Correlation of positron emission tomography (PET)-avidity in esophageal and cardiac adenocarcinomas with hypoxia-related biomarkers

Abstract

4045 Background: PET is a non-invasive diagnostic tool in oncology that reflects tissue metabolism by a variable uptake of 18F-fluoro-deoxy-D-glucose (FDG). Glucose metabolism and neovascularization are activated by hypoxia. Hypoxic tumors have a poor prognosis and poor response to radiotherapy. We aimed at correlating the avidity of PET in esophageal and cardiac carcinomas with hypoxia-related markers: glut-1 and glut-3 (glucose transporters); vascular-endothelial growth factor (VEGF), a pro-angiogenic factor; carbonic anhydrase IX (CA IX), a marker for chronic hypoxia. Methods: Our retrospective study comprised 89 patients (65 yr, 32–83 yr, M/F=4.5) treated with primary surgery.
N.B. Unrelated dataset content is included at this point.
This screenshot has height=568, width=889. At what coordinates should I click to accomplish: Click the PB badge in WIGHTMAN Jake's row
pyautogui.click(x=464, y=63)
Exclusion criteria were neo-adjuvant therapy and a tumor < 1 cm on ultrasound. PET before surgery was scored: PET1 = intense hot spot (n=47), PET2 = limited positivity (n=10), PET3 = inhomogeneous labeling (n=11), PET4 = no hot spot (n=21). Immunohistochemistry was performed on formol-fixed paraffin-embedded samples of resection specimens. Antibodies used: glut-1 (Chemicon, 1/1000), glut-3 (Chemicon, 1/500), CA IX (clone M75, 1/20), VEGF (SantaCruz, 1/100). The expression of these antibodies was evaluated semi-quantitatively. Statistical analysis: Chi2-test. Results: The overall prevalence of the antibodies was: glut-1 47%, glut-3 28%, VEGF 66% and CA IX 45%. The expression varied in function of the avidity in PET. Compared to non-avide tumors (PET4), PET1-tumors showed a significantly higher prevalence of glut-1-positivity (62 % vs. 24 %, p=0.009). These tumors also expressed more frequently VEGF (72% vs. 48%), CA IX (59% vs. 33%) and glut-3 (35% vs. 19%) than non-avide tumors. PET-positive tumors show a higher expression of glut-1 (p=0.01) and VEGF (p=0.003) than non-avide tumors. Conclusions: Our study shows that there is a relationship between the FDG avidity of a tumor on PET and different hypoxic markers. Avide tumors express more frequently these biomarkers. Hence PET may be used to select patients with a more hypoxic tumor, which is associated with a poor prognosis and a poor response to radiotherapy. No significant financial relationships to disclose.